What you need to do
Copy every line below exactly.

Material for this exercise

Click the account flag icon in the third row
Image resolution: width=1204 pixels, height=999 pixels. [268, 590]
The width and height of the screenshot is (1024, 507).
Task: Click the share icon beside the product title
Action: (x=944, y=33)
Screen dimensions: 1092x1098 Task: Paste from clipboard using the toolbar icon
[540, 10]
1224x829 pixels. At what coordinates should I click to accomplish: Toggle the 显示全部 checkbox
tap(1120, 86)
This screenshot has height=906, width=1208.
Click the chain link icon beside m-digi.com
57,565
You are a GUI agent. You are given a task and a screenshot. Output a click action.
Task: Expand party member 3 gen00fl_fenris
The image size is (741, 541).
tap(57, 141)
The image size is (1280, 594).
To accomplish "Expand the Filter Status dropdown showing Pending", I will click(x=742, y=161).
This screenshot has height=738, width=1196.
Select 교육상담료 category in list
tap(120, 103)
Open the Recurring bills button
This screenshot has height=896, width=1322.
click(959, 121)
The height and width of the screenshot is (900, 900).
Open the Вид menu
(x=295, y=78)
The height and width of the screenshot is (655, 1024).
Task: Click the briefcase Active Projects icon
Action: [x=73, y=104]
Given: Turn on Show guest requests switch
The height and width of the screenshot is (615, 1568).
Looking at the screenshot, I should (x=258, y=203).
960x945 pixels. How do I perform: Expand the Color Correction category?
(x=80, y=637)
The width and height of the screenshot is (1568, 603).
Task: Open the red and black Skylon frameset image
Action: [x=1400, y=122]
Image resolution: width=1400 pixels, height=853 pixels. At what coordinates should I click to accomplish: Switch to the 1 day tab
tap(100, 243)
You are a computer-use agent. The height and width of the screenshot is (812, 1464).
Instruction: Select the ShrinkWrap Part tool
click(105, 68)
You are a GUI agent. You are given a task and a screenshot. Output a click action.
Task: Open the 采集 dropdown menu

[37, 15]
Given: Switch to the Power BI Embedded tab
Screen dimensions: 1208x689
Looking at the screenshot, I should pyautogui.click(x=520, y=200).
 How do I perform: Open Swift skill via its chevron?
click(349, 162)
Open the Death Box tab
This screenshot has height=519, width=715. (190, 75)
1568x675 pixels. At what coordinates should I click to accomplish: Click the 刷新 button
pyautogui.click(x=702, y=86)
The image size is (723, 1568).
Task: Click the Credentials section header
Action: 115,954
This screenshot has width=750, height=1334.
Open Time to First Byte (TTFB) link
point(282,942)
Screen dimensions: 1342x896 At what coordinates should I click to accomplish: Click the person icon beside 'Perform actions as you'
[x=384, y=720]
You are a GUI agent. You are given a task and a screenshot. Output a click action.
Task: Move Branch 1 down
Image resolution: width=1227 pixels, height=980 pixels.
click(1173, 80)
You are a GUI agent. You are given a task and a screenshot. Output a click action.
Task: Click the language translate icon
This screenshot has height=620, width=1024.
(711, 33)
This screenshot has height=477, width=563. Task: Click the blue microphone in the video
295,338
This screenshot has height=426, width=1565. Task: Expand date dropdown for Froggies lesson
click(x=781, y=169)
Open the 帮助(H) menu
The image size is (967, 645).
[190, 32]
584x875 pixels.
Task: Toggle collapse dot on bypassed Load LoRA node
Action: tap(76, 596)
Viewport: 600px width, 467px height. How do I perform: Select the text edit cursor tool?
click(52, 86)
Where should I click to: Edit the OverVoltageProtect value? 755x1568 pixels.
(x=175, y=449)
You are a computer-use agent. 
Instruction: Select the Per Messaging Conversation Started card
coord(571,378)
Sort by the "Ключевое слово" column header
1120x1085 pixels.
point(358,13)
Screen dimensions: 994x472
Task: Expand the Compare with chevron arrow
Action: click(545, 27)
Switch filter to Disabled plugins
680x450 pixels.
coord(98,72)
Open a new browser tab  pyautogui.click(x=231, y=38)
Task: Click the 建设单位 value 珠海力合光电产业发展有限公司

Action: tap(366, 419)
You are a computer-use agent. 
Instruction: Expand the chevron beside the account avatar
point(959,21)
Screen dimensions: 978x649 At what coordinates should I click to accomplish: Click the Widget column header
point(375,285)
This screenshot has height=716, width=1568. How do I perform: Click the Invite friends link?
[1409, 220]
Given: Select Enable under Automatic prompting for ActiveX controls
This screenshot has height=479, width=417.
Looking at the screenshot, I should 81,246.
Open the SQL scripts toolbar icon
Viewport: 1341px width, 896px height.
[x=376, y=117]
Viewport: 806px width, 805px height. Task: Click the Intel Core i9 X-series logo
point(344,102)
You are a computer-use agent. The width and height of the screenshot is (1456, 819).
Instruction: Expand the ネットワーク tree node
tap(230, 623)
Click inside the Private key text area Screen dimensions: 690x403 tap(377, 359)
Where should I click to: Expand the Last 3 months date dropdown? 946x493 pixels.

Solution for this problem
Click the account flag icon in the third row
Image resolution: width=1204 pixels, height=999 pixels. [268, 590]
The width and height of the screenshot is (1024, 507).
Task: Click the share icon beside the product title
Action: (x=944, y=33)
Screen dimensions: 1092x1098 Task: Paste from clipboard using the toolbar icon
[540, 10]
1224x829 pixels. At what coordinates should I click to accomplish: Toggle the 显示全部 checkbox
tap(1120, 86)
This screenshot has height=906, width=1208.
Click the chain link icon beside m-digi.com
57,565
You are a GUI agent. You are given a task and a screenshot. Output a click action.
Task: Expand party member 3 gen00fl_fenris
The image size is (741, 541).
tap(57, 141)
The image size is (1280, 594).
To accomplish "Expand the Filter Status dropdown showing Pending", I will click(x=742, y=161).
This screenshot has height=738, width=1196.
Select 교육상담료 category in list
tap(120, 103)
Open the Recurring bills button
This screenshot has height=896, width=1322.
click(959, 121)
The height and width of the screenshot is (900, 900).
Open the Вид menu
(x=295, y=78)
The height and width of the screenshot is (655, 1024).
Task: Click the briefcase Active Projects icon
Action: [x=73, y=104]
Given: Turn on Show guest requests switch
The height and width of the screenshot is (615, 1568).
Looking at the screenshot, I should (x=258, y=203).
960x945 pixels. How do I perform: Expand the Color Correction category?
(x=80, y=637)
The width and height of the screenshot is (1568, 603).
Task: Open the red and black Skylon frameset image
Action: [x=1400, y=122]
Image resolution: width=1400 pixels, height=853 pixels. At what coordinates should I click to accomplish: Switch to the 1 day tab
tap(100, 243)
You are a computer-use agent. The height and width of the screenshot is (812, 1464).
Instruction: Select the ShrinkWrap Part tool
click(105, 68)
You are a GUI agent. You are given a task and a screenshot. Output a click action.
Task: Open the 采集 dropdown menu

[37, 15]
Given: Switch to the Power BI Embedded tab
Screen dimensions: 1208x689
Looking at the screenshot, I should pyautogui.click(x=520, y=200).
 How do I perform: Open Swift skill via its chevron?
click(349, 162)
Open the Death Box tab
This screenshot has height=519, width=715. (190, 75)
1568x675 pixels. At what coordinates should I click to accomplish: Click the 刷新 button
pyautogui.click(x=702, y=86)
The image size is (723, 1568).
Task: Click the Credentials section header
Action: 115,954
This screenshot has width=750, height=1334.
Open Time to First Byte (TTFB) link
point(282,942)
Screen dimensions: 1342x896 At what coordinates should I click to accomplish: Click the person icon beside 'Perform actions as you'
[x=384, y=720]
You are a GUI agent. You are given a task and a screenshot. Output a click action.
Task: Move Branch 1 down
Image resolution: width=1227 pixels, height=980 pixels.
click(1173, 80)
You are a GUI agent. You are given a task and a screenshot. Output a click action.
Task: Click the language translate icon
This screenshot has height=620, width=1024.
(711, 33)
This screenshot has height=477, width=563. Task: Click the blue microphone in the video
295,338
This screenshot has height=426, width=1565. Task: Expand date dropdown for Froggies lesson
click(x=781, y=169)
Open the 帮助(H) menu
The image size is (967, 645).
[190, 32]
584x875 pixels.
Task: Toggle collapse dot on bypassed Load LoRA node
Action: tap(76, 596)
Viewport: 600px width, 467px height. How do I perform: Select the text edit cursor tool?
click(52, 86)
Where should I click to: Edit the OverVoltageProtect value? 755x1568 pixels.
(x=175, y=449)
You are a computer-use agent. 
Instruction: Select the Per Messaging Conversation Started card
coord(571,378)
Sort by the "Ключевое слово" column header
1120x1085 pixels.
point(358,13)
Screen dimensions: 994x472
Task: Expand the Compare with chevron arrow
Action: click(545, 27)
Switch filter to Disabled plugins
680x450 pixels.
coord(98,72)
Open a new browser tab  pyautogui.click(x=231, y=38)
Task: Click the 建设单位 value 珠海力合光电产业发展有限公司

Action: tap(366, 419)
You are a computer-use agent. 
Instruction: Expand the chevron beside the account avatar
point(959,21)
Screen dimensions: 978x649 At what coordinates should I click to accomplish: Click the Widget column header
point(375,285)
This screenshot has height=716, width=1568. How do I perform: Click the Invite friends link?
[1409, 220]
Given: Select Enable under Automatic prompting for ActiveX controls
This screenshot has height=479, width=417.
Looking at the screenshot, I should 81,246.
Open the SQL scripts toolbar icon
Viewport: 1341px width, 896px height.
[x=376, y=117]
Viewport: 806px width, 805px height. Task: Click the Intel Core i9 X-series logo
point(344,102)
You are a computer-use agent. The width and height of the screenshot is (1456, 819).
Instruction: Expand the ネットワーク tree node
tap(230, 623)
Click inside the Private key text area Screen dimensions: 690x403 tap(377, 359)
Where should I click to: Expand the Last 3 months date dropdown? 946x493 pixels.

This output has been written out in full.